Для Роуз это было время эмоциональных и социальных лишений. Из блистательной дочери бостонского мэра она превратилась в бруклинскую домохозяйку, которая все больше и больше времени проводила в одиночестве, меж тем как муж решал свои деловые и сексуальные проблемы на стороне. Роуз с сожалением писала: «Джо распоряжался своим временем, так было и так будет всегда. Раньше много времени отнимала учеба, а теперь вот бизнес». Единственной отдушиной стало руководство дамским клубом, который она сама же и основала и в котором обсуждались проблемы воспитания и, разумеется, религии. Не испытывая тяги к сексу (она полагала, что секс служит исключительно для продолжения рода), Роуз вскоре поняла, что не имеет на мужа никакого влияния и мечты о яркой светской жизни так и останутся мечтами. В 1920-м, когда Джону шел третий годик, Роуз сбежала от мужа домой к отцу, но тот недвусмысленно дал дочери понять, что она отрезанный ломоть. Роуз вернулась домой. Ей оставалось только одно – стать образцовой матерью. Материнство она воспринимала скорее как долг, чем как удовольствие. Позднее она называла себя и мужа партнерами на предприятии «Семья», и этим все сказано. Роуз стала менеджером на фабрике по производству детей, которому вменялось в обязанность следить за работой нянек, горничных и кухарок.

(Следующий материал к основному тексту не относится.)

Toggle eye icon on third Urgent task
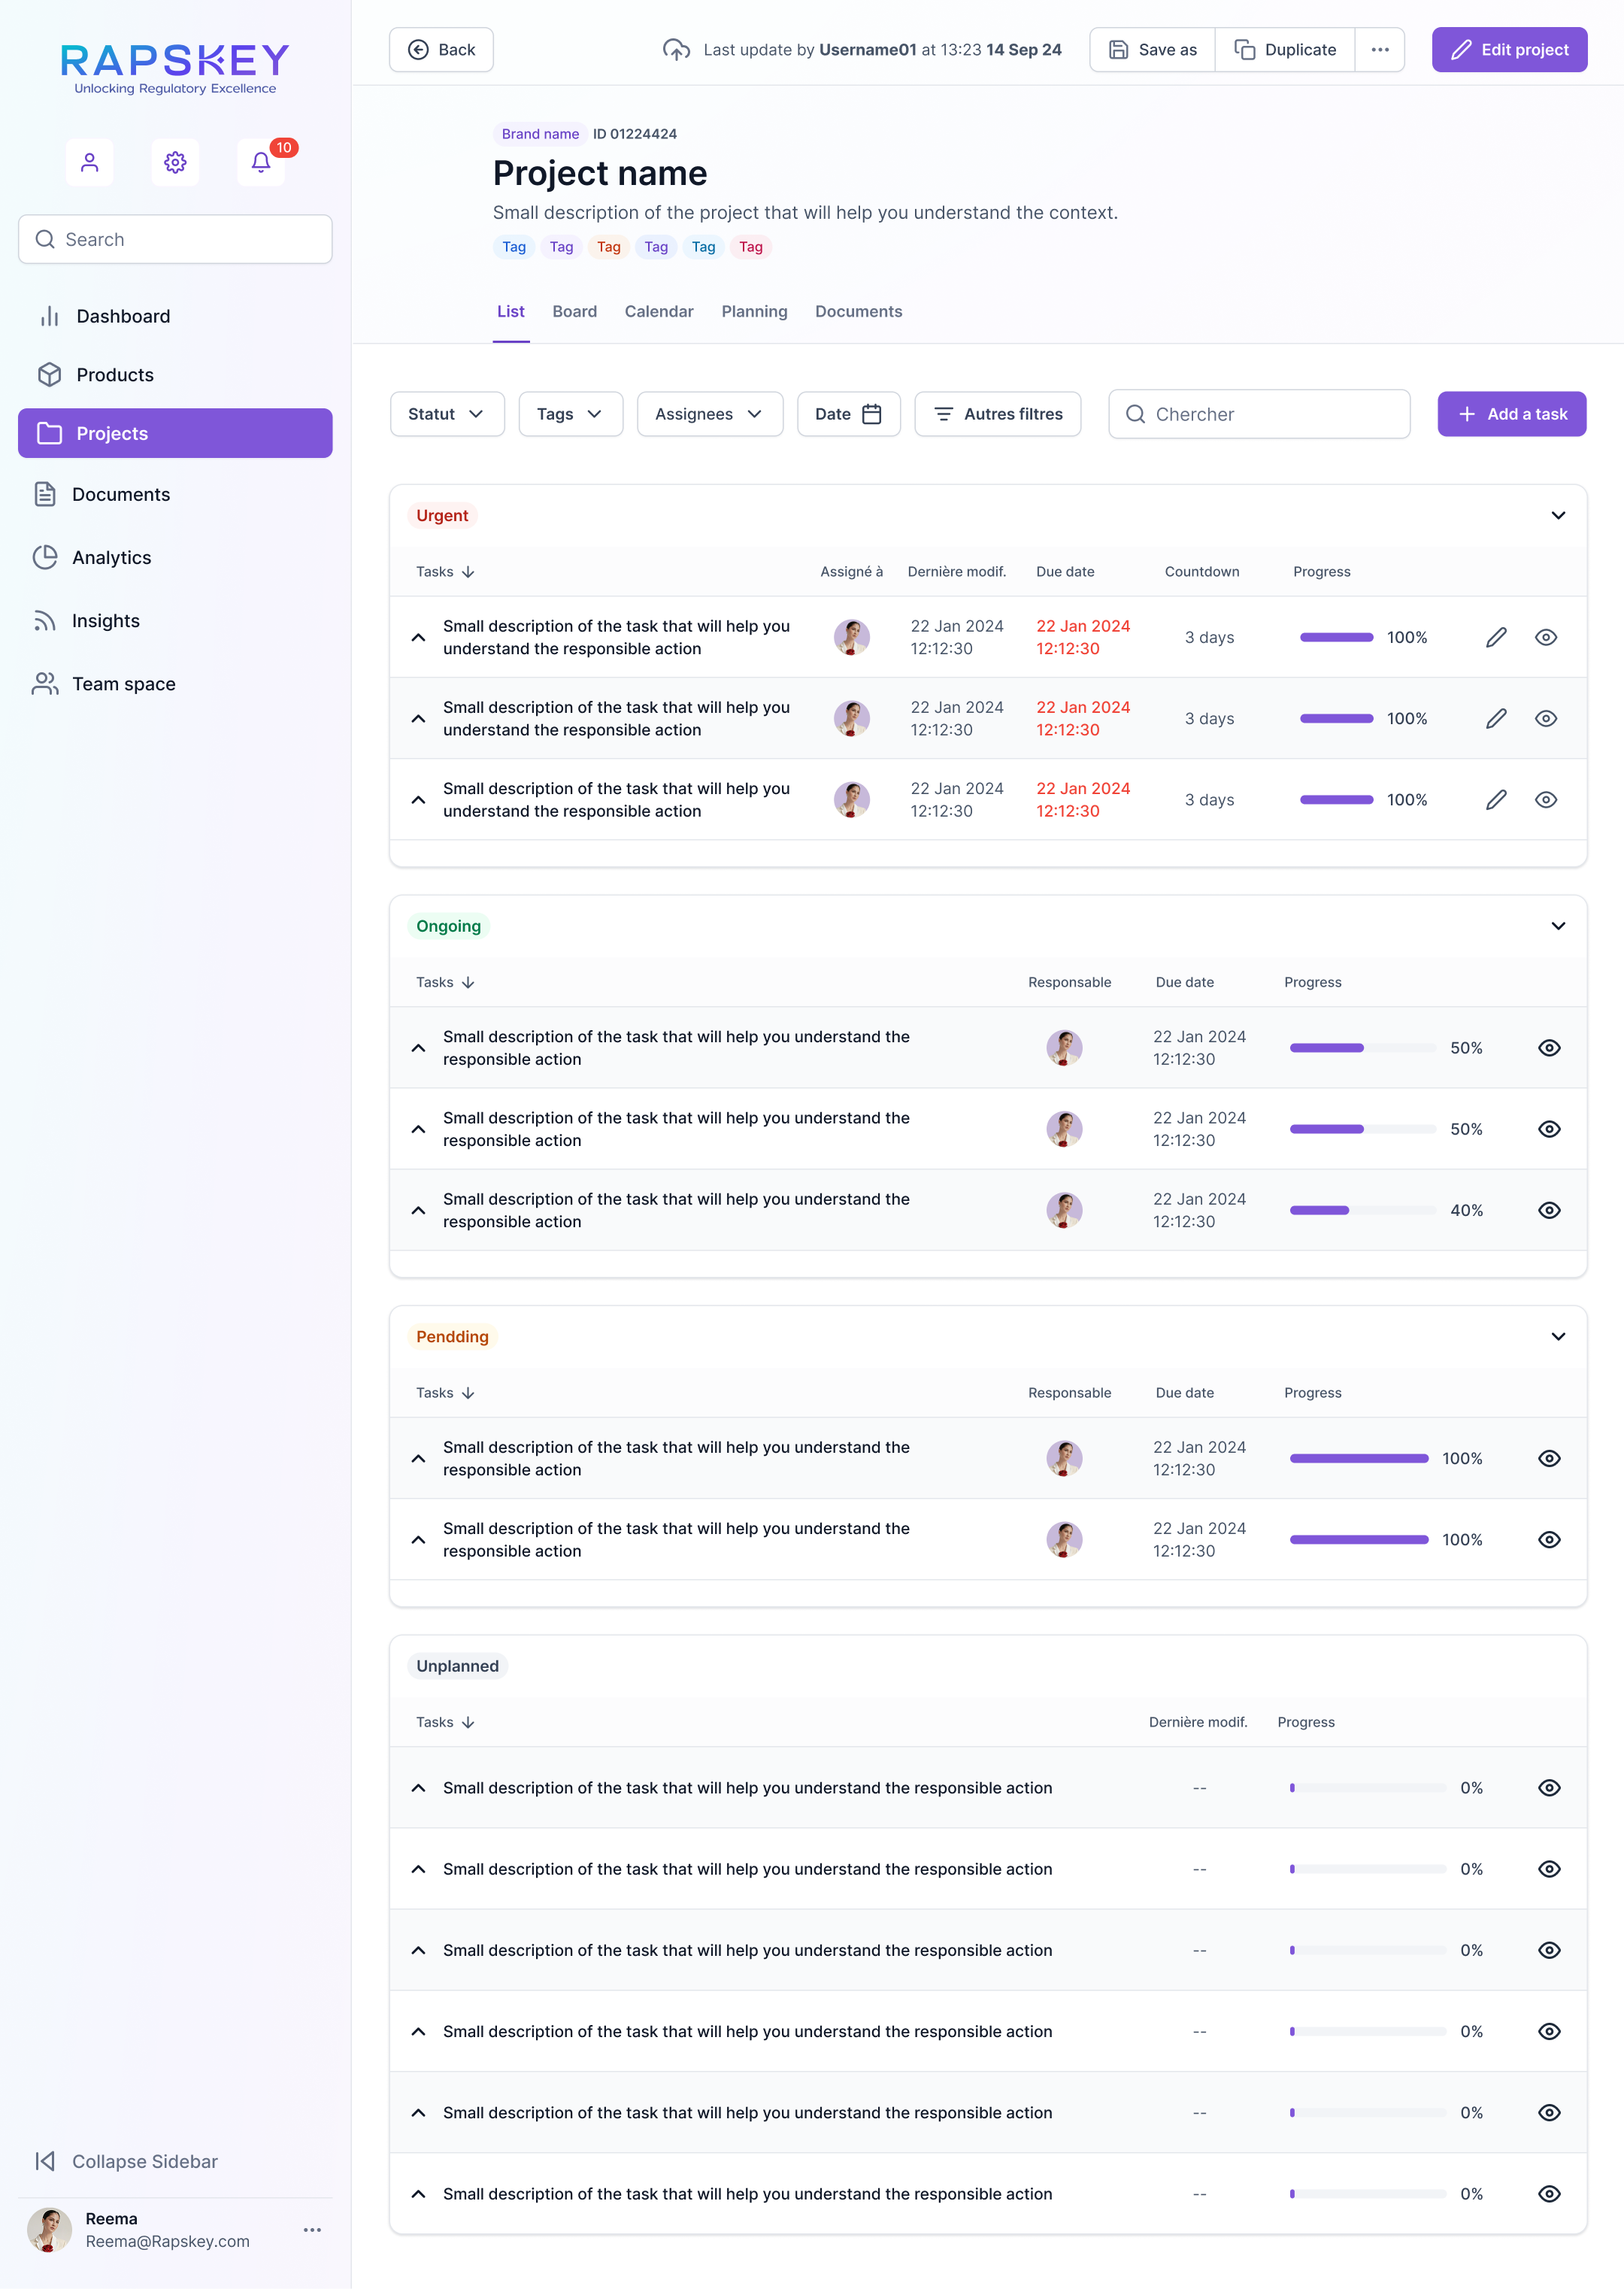 1546,800
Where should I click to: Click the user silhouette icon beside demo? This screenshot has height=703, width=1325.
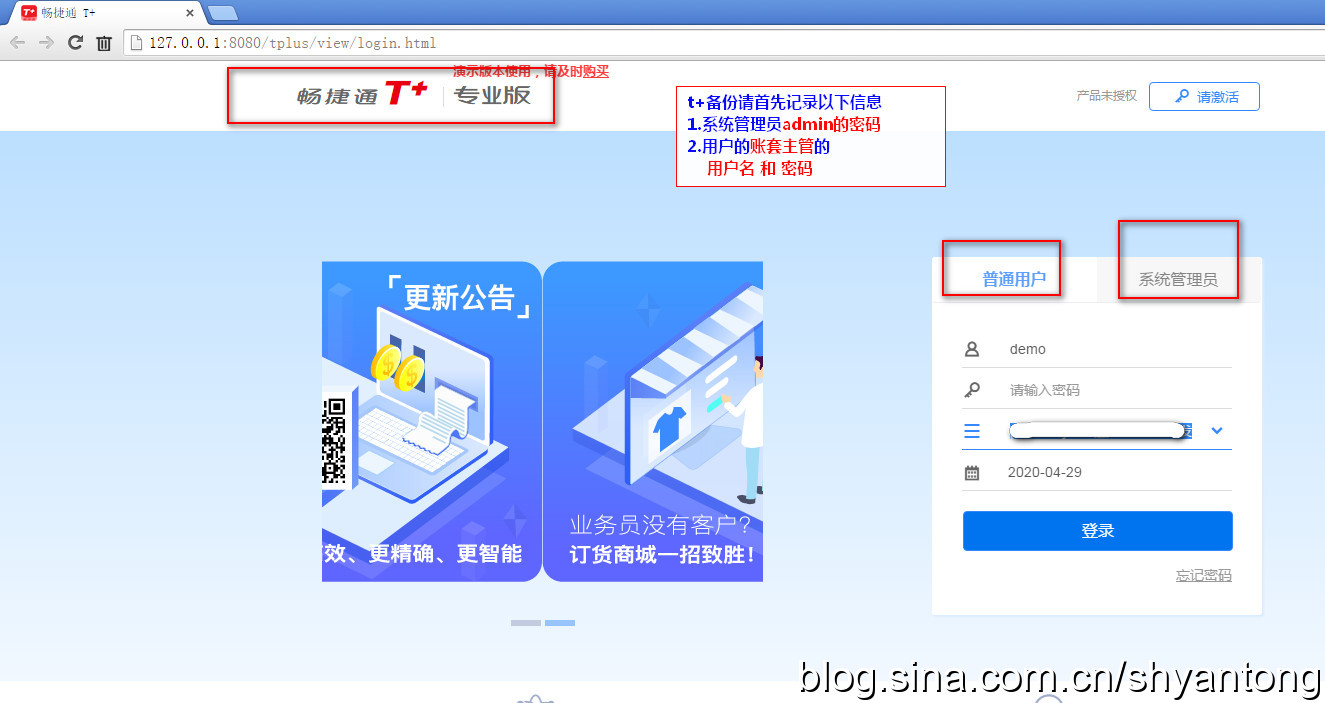[x=972, y=349]
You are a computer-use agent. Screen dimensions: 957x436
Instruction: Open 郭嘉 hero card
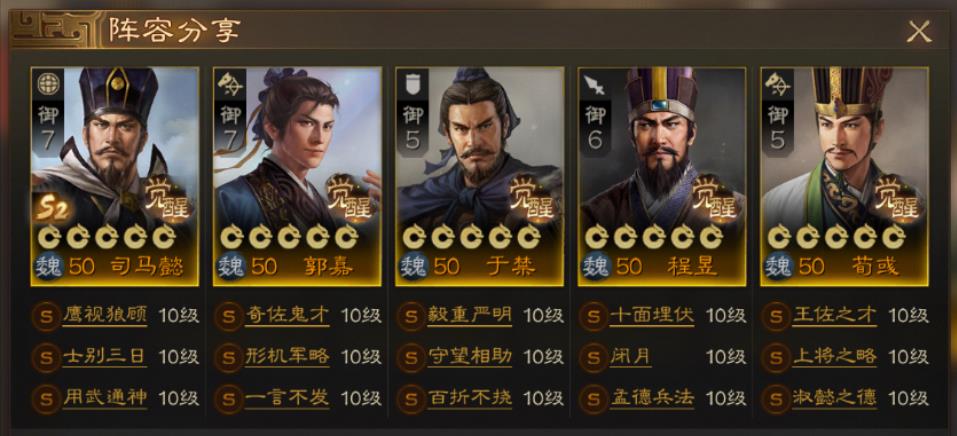click(x=297, y=176)
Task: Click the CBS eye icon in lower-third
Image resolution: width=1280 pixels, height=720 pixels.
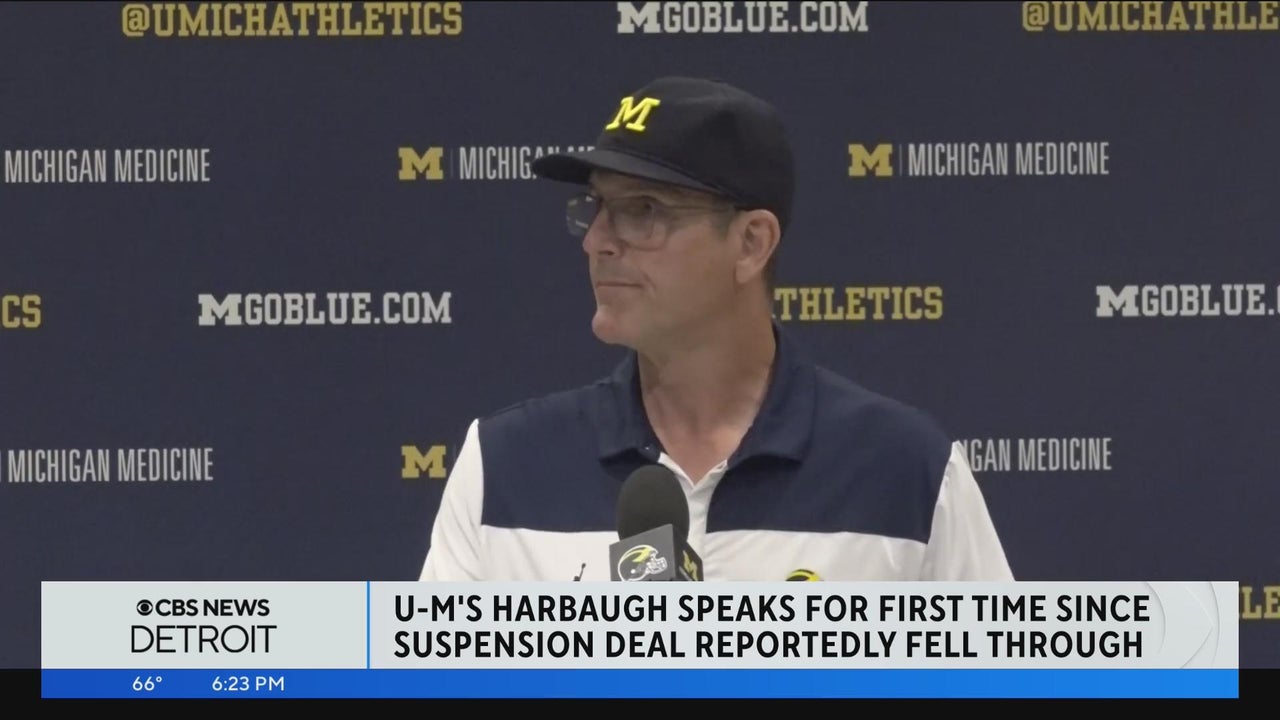Action: (x=145, y=608)
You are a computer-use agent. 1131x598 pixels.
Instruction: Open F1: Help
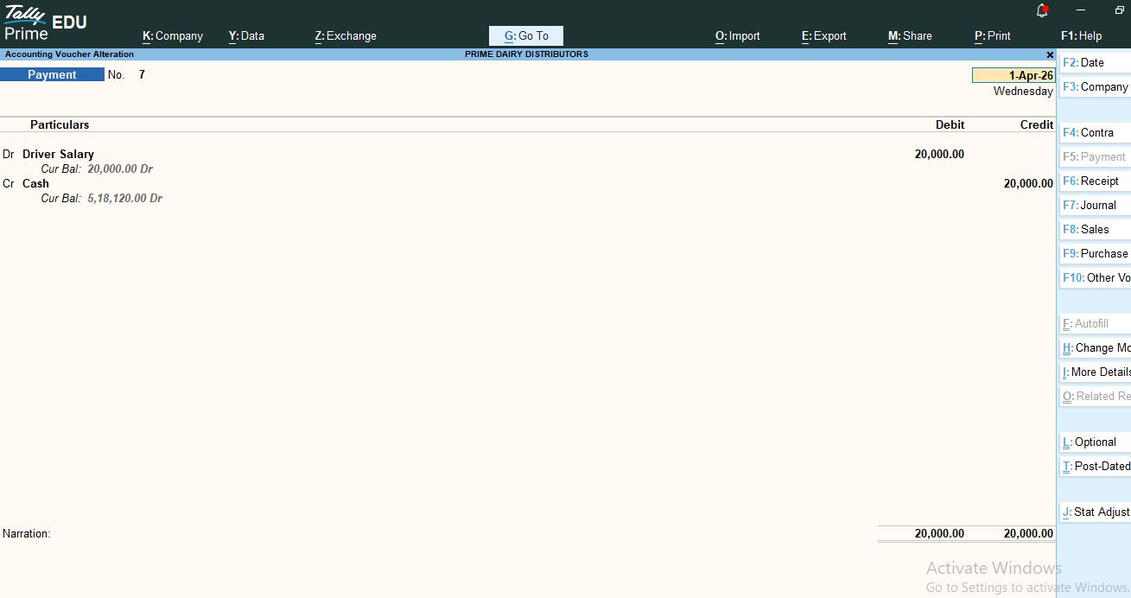point(1081,36)
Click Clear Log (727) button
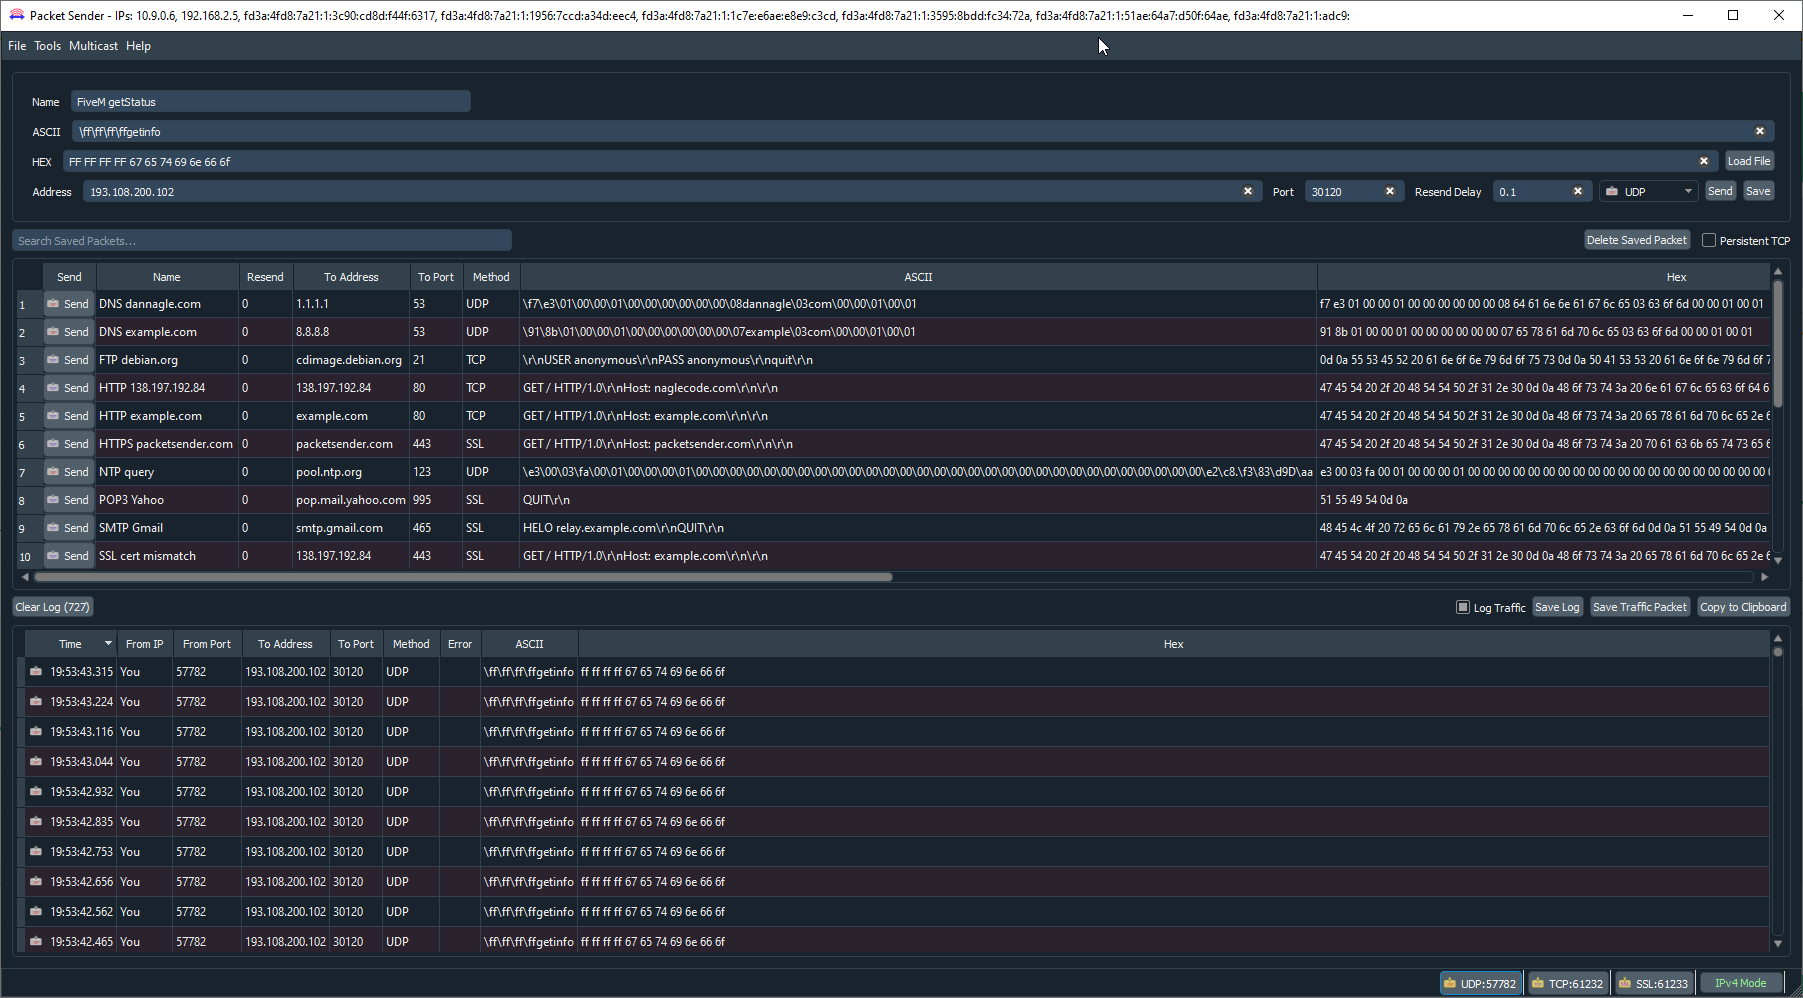 (x=53, y=607)
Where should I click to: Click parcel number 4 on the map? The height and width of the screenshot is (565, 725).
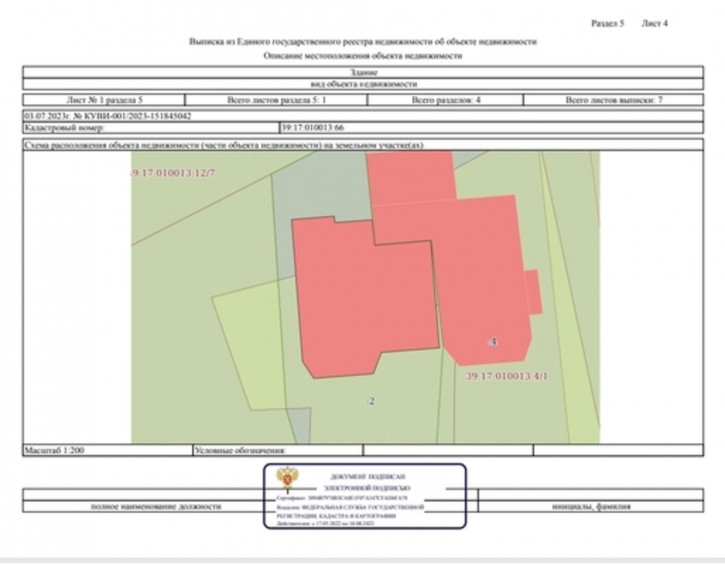492,342
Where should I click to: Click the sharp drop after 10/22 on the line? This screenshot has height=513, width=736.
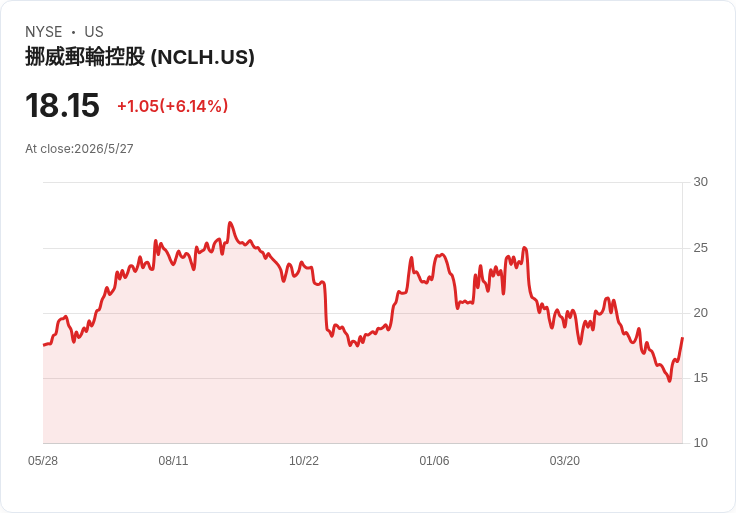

«Я должна была твердо знать, что в доме есть необходимый резерв хороших подгузников… Кроме того, ежедневно требовался запас бутылочек и сосок, которые нужно мыть и стерилизовать. Конечно, я это делала не сама, но следила, чтобы другие делали как положено, причем не в ущерб иным важным делам. Если няня кипятила бутылочки и соски, готовила смеси и овощное пюре, а кухарке в эту минуту срочно понадобилась плита… вполне мог разразиться кухонный кризис, сопровождаемый руганью и обидами, что означало резкий спад в моральном состоянии и производительности…»

Роуз вела картотеку болезней своих детей, записывала лечение, отмечала рост и вес, следила за детской одеждой, проверяла уроки. Выполнив «управленческие» задачи, днем она отправлялась в свои католические клубы, к пяти вечера возвращалась домой и, если заставала там Джо, обсуждала с ним успехи младших Кеннеди. «Мы существовали отдельно друг от друга, хотя и относились к своим ролям со всей ответственностью, за что получали общие награды» – такой вердикт Роуз вынесла их партнерству.

Когда в апреле 1917-го Америка наконец вступила в Первую мировую войну, Джо категорически отказался идти в армию, за что его заклеймили трусом, не последний раз в жизни. Позорное пятно постараются годы спустя смыть своим героизмом два старших сына. Джо сосредоточился на зарабатывании денег: нелегально продавал спиртное в период сухого закона, благодаря чему, разумеется, свел знакомство с боссами тогдашней организованной преступности, играл на бирже, обучаясь секретам незаконных операций с ценными бумагами. К середине 1920-х состояние Джо, который после ухода в 1922-м из брокерской фирмы вроде как не имел явного источника доходов, журнал Fortune оценивал в 15–20 миллионов долларов (в пересчете на современные деньги). В 1926 году Джо переехал в Голливуд, где все теми же безжалостными методами сколотил еще больше денег, а заодно снискал репутацию мошенника и человека вероломного. Однако деньги, в особенности способы, какими он их добывал, не помогли Джозефу добиться общественного признания, о котором он так мечтал. После того как загородный клуб Кохассет отказал ему в приеме, он в 1927 году переехал в Ривердейл (штат Нью-Йорк), заявив, что «Бостон неподходящее место для воспитания маленьких католиков». Джо не сомневался, что в загородный клуб его не приняли исключительно из предрассудков, оттого что он «ирландский католик и сын трактирщика», но окружающие говорили, что все дело в дурной финансовой репутации. Именно страх перед предвзятостью побудил Джозефа купить летний дом на Кейп-Коде, где, как он был уверен, его примут. Племянник Роуз, Джозеф Ф. Гарган, говорил: «Основная причина, по какой Джо Кеннеди перебрался в Хайаннис-Порт, заключалась в том, что там ирландский католик мог вступить в загородный клуб». Сначала, в 1925-м, Кеннеди арендовали так называемый Малколм-коттедж, а спутя три года выкупили его в собственность.